I decided to try to breastfeed my daughter, but I would not put myself through the same level of personal torture that I had the first time around. My failed attempts with Rocco took an emotional and mental toll on me that was unhealthy. Ironically, my frenetic breast pumping efforts, working to be a good mother, cost me precious bonding time with my baby boy and scarred my first weeks of motherhood.
A month ago, we welcomed my daughter and it was déjà vu all over again. My motherly instincts shouted down all of my tormenting breastfeeding memories. As if on cue, within a couple hours of her birth, the breastfeeding propaganda kicked into high gear.
My concerns about my ability to breast feed again seemed to fall on deaf ears. I imagine this is because doctors and lactation consultants see hundreds of women a year and much of what they advise is rote regurgitation. It felt as though they were waiting for me to finish expressing my fears so they could go through their checklist. The doctor’s and lactation consultant’s exhibited an all-knowing attitude and their dismissive responses to my comments brimmed with judgment, questioning the vigor of my past efforts.

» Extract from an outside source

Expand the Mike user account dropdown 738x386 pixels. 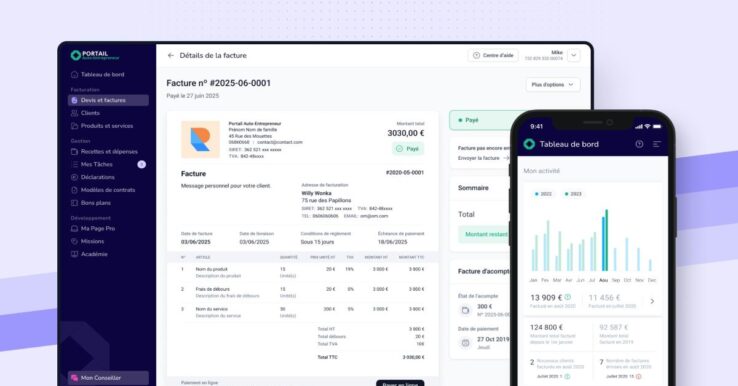574,56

Granted, every pregnancy is different and I didn’t know for a fact that I wouldn’t be able to feed my daughter, but wouldn’t a more compassionate approach that recognized my struggles better muster enthusiasm for a second try than a sugar-coated brow beating?
Regardless, I decided to pump again while in the hospital because it wasn’t about me, it was about my daughter and what was best for her. Instead of bonding with my new daughter and resting, her first day of life I spent pumping. My anxiety grew with each sad little trickle of milk, trying to fill those bottles by force of will.
By the second week, my anxiety and feelings of insecurity reached a breaking point and I decided all of this concentration on pumping had to stop. I had seen an increase in production from my experience with Rocco, but the totals were still far less than the equivalent of a quarter of a meal for my daughter.
Doctors and lactation consultants met my decision with silence and disappointed looks. Despite their reactions, I finally stopped caring about their approval and enjoyed the precious first moments with my daughter.
Another irony, when I let go of other people’s expectations and did what was right for me, what allowed me to be the most emotionally and mentally stable, my supply increased. Although I still can only produce about 10% of her dietary needs, I am producing about five times as much milk as I did with my son.
At times (especially as I write this story) I am flooded with feelings of inadequacy and disappointment for my inability to breastfeed my children exclusively, as I envisioned. As I watch both of them grow healthfully, I am reassured that my inability to breastfeed is not the measure of my worth as a mother.
I am fortunate I was able to experience nursing my son and daughter. Even if I was never able to fully sustain the practice, I was able to give them some colostrum and breast milk, and feel what it is like to bond with my children through nursing.
By sharing my difficulties, I hope this story brings awareness to those of us who are physically unable to breastfeed exclusively. I want the medical community not to dismiss us, not to contribute to making us feel guilty, but rather to help us find solutions and interventions. Although I suspect my issue is at least partially genetic, I hope the medical community will take a closer look at women with underproduction issues to find a solution so that my own daughter doesn’t have to deal with this some day.
For those of you who have experienced difficulty with breastfeeding: undersupply, oversupply, latching issues, mastitis, you are not alone. Breastfeeding advocates, take note. We appreciate your enthusiastic belief and support of breastfeeding, but don’t forget about us. There are those of us who simply cannot sustain breastfeeding, and rather than your accusatory stares or comments, we need your support and comfort.